Para escrever, a imaginação dos autores vai longe. Podem observar as pessoas na rua, inventar uma fantasia. Há até história escrita a partir de objetos jogados no lixo, sob a alegação de que os descartáveis podem dizer muito sobre quem é a pessoa, o que faz, o que come, o que lê (se é que lê…).
No caso do adolescente imaginado por François Ozon (“Potiche: Esposa Troféu”), no longa-metragem “Dentro de Casa” (“Dans la Maison”), a história vai começar a fluir quando o rapaz, Claude (Ernst Umhauer), se “infiltra” na casa de um colega de classe, Rapha (Bastien Ughetto ), para xeretar como vive a sua família. Rapha mora com o pai e a mãe, em uma típica casa de classe média, diferentemente de Claude. Não se sabe como é a sua casa, mas Claude diz logo que a casa de Rapha dá umas três da dele…
A questão é que o modo de vida de Claude pouco é mostrada – e também pouco interessa ao espectador.
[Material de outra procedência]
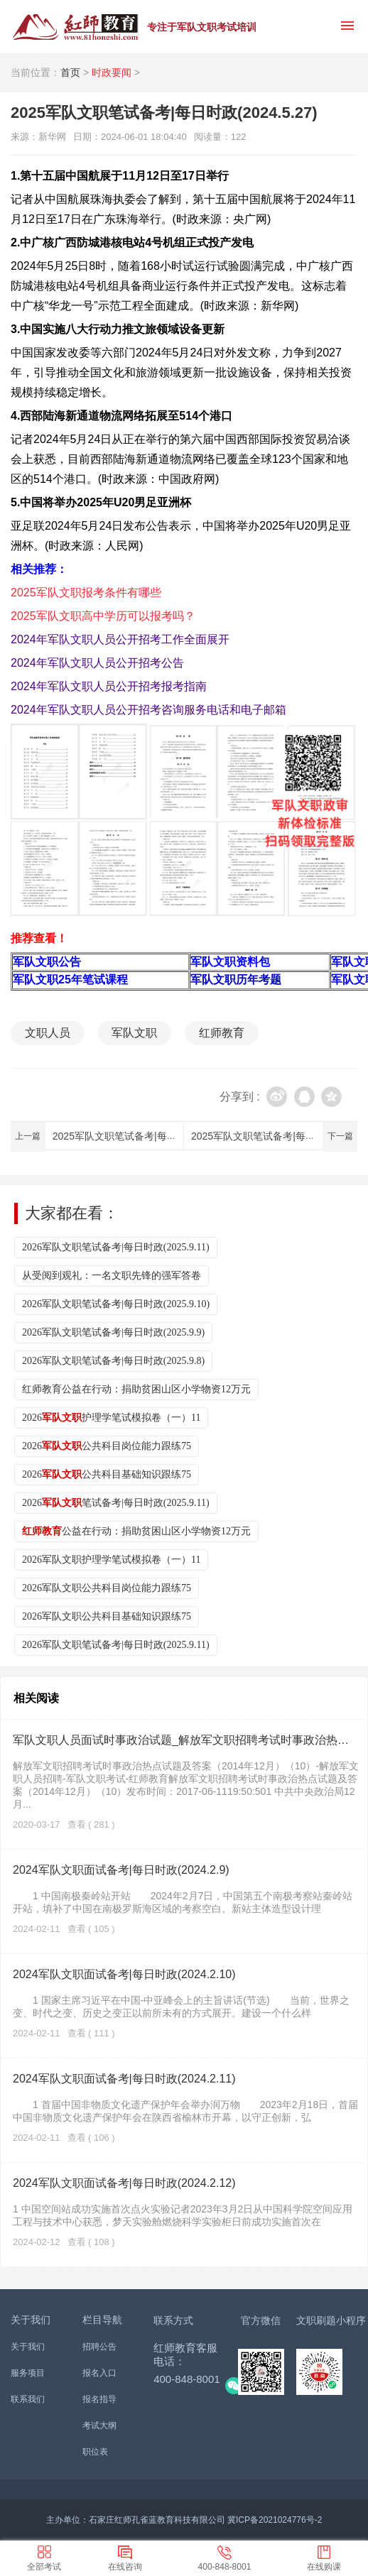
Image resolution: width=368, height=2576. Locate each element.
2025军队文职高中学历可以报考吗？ (103, 616)
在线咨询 (125, 2567)
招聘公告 (99, 2347)
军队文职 (134, 1033)
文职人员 (47, 1033)
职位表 (95, 2452)
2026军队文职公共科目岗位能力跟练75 (106, 1588)
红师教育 (221, 1033)
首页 (70, 72)
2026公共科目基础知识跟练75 (106, 1474)
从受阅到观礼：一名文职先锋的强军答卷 (111, 1275)
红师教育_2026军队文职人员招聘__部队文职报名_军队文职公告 (75, 27)
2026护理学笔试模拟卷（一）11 (111, 1417)
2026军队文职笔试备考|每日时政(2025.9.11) (116, 1247)
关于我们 (28, 2347)
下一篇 (340, 1136)
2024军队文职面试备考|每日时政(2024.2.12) (124, 2183)
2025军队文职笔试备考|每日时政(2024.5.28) (150, 1136)
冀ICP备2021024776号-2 (274, 2520)
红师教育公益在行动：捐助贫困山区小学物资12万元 (136, 1389)
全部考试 (44, 2567)
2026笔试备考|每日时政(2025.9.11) (116, 1502)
O que vai ser o foco da história contada na tela grande é exatamente como vive, ou como Claude imagina viver, a mãe de Rapha, Esther (Emmanuelle Seigner).
O primeiro capítulo desta história é escrita como lição de casa pelo aluno para a aula de francês. Intrigado com os termos e até mesmo pela história empolgante (principalmente em comparação aos outros da classe), o professor Germain (Fabrice Luchini) decide chamá-lo para conversar. Daí para começar a se interessar pelos textos, pela escrita, pela criatividade, foi um pulo.
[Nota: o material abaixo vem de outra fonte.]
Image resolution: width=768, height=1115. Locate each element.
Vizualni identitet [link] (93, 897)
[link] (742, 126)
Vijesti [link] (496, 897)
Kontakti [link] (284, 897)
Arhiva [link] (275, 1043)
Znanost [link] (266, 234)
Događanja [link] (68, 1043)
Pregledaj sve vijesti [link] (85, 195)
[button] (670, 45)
Aluno e professor se encontram após o horário regular das aulas para trocar ideias e, ao mesmo tempo em que o mestre mostra o caminho ao aluno, se empolga ao saber que ele escreve muito bem. Para ajudá-lo, empresta livros, cita Gustave Flaubert e manda que o menino leia “o genial ‘Madame Bovary’”.
Mas mesmo sendo empolgante, a história é também perigosa, uma vez que o rapaz narra o que acontece dentro da casa do colega, e também pincela adjetivos que fantasia.
Assim como em “Potiche: Esposa Troféu”, neste longa-metragem Ozon explora as relações familiares, insere diálogos bem construídos e joga luzes sobre as relações aluno/professor, colega/colega e escritor/leitor.
Durante boa parte da trama o espectador se confunde e já não sabe mais o que faz parte do filme e o que é a fantasia do rapaz. Neste jogo, quem ganha é a plateia, que sai imaginando não apenas diversos finais para a história, mas também outros meios.